**Reading passage:**
[start]
Britain's Oulton Park road course is bathed in late summer sun as the buzz from the pack of testing Caterham racers fades. It's midday and the checkered flag is out, meaning we've got just 30 minutes for our own private session. But there's a problem. In the dingy pit garage, Paul Faithfull, technical director for Westfield – a British company that builds and sells a version of the timeless Lotus 7 – is jabbing keys on the laptop that's plugged into the back of the alien form of the company's "iRacer." There are no oily wrenches here; rather, the electric motor controllers need to be reflashed with revised code. As we wait for the car to reboot – Faithfull really does turn it off and on again – he lets slip that this is the first time the iRacer has turned a wheel in its "production" specification, and our session will be its first-ever shakedown.
Fortunately the upgrade works, the display on the center of the steering wheel announcing the good news. The iRacer whirrs out of the garage and down the pitlane, sounding like a cross between a tube train and a sci-fi warp-speed effect. Britain's first purpose-built electric racer is on track for the first time.
New automotive technologies have always been honed on the circuit, and as manufacturers rush to develop their road-going EVs it's no surprise that we're entering the era of the electric racer. More surprising is the fact that a relative minnow like Westfield is leading the way, but for an explanation of the company's pioneering spirit you need look no further than Faithfull himself. Originally an engineer for Rover's electric research group, he worked on Land Rover's all-electric Defender, but the department was canned after the BMW takeover. Faithfull set up Potenza, a company that developed many of the same technologies, and then took control of Westfield a couple of years ago. It's therefore no surprise that two of the new technical director's first projects were an electric road model and a racing sister car.
[end]
**Supplied entries:**
[start]
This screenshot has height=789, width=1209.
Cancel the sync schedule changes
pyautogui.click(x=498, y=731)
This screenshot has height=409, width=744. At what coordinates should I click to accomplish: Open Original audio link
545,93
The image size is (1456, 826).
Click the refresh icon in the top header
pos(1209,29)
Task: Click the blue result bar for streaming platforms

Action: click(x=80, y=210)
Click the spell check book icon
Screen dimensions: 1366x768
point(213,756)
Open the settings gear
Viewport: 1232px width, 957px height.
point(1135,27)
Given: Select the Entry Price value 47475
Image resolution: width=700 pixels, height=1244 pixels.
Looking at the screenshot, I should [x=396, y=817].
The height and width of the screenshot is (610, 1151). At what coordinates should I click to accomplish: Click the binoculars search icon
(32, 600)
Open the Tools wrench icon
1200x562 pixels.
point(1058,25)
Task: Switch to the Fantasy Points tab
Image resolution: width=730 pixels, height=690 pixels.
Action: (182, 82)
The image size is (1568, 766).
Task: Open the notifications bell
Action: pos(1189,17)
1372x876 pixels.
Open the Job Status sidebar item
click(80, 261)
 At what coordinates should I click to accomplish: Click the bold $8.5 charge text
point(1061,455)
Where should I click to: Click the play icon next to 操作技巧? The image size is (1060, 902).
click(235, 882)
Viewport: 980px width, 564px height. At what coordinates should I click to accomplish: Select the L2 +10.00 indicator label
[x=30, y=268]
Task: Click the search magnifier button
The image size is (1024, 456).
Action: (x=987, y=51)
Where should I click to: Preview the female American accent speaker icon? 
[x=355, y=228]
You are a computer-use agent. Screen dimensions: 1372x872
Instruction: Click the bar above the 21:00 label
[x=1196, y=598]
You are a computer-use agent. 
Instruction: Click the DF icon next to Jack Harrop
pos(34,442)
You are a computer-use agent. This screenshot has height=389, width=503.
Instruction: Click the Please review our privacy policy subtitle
[end]
Write the next part of the article on Westfield's electric iRacer, continuing after its final paragraph.

**Answer for this exercise:**
But while the road-legal Westfield Sport-E will share its aesthetics with its gasoline-powered siblings, the iRacer gets futuristic bodywork and aerodynamic wheel covers. The original plan was to use lycra to create the panels over the alloy frame; the car shown at this year's Geneva show featured the fabric. But it proved impractical for real-world use and has been replaced by heat-shrunk plastic film similar to that used to cover hang-gliders.
Westfield's initial idea was to create its own one-make series for the iRacer, but when the company discovered plans for the EV Cup, it opted to join forces. “It made perfect sense,” says Faithfull. “They need something to race and we need somewhere to race. They're creating the platform, we're creating the content.”
The Cup itself is the brainchild of former automotive consultants Andrew Lee and Sylvain Filippi. The plan is to hold six race events next year; each will have several sprint races and three classes – two of which will be one-make championships in the first season, with only Think and Westfield having signed up for 2011. One-offs and prototypes will also be able to compete in a time-trial championship, with the idea being that this will show off new tech.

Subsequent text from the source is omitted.